The bad results of proliferating special cases are twofold. First, the complexity of the parser (and its vulnerability to bugs) is increased. Second, because the format rules are complex and underspecified, different implementations diverge in their handling of edge cases. Sometimes continuation lines are supported, by starting the last field of the line with an unterminated double quote — but only in some products!
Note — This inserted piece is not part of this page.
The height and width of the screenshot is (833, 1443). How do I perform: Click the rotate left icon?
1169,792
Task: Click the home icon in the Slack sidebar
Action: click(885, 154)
Microsoft has incompatible versions of CSV files between its own applications, and in some cases between different versions of the same application (Excel being the obvious example here).
"

from:
http://www.faqs.org/docs/artu/ch05s02.html

Entrepreneur
Monday, January 5, 2004

CSV parsing really isn't that difficult.  Inelegant -- sure, difficult -- no. 

I'm looking at some CSV parsing code that I wrote.  It's about 20 lines and took maybe a few minutes to implement plus fully test to catch the funky cases (such as , at the end of a line).  It isn't the most beautiful code I've ever seen but it has worked fine with everything thrown at it thus far.  I also generate some CSV files and have never had a complaint from those receiving them or a problem with the systems they're imported into.  These files are also frequently imported into Excel without problems. 

Using something like the Unix passwd format or XML would gain me nothing other than confusing the heck out of users who occassionally want to view or edit the data directly or who want to do imports or exports with Excel. 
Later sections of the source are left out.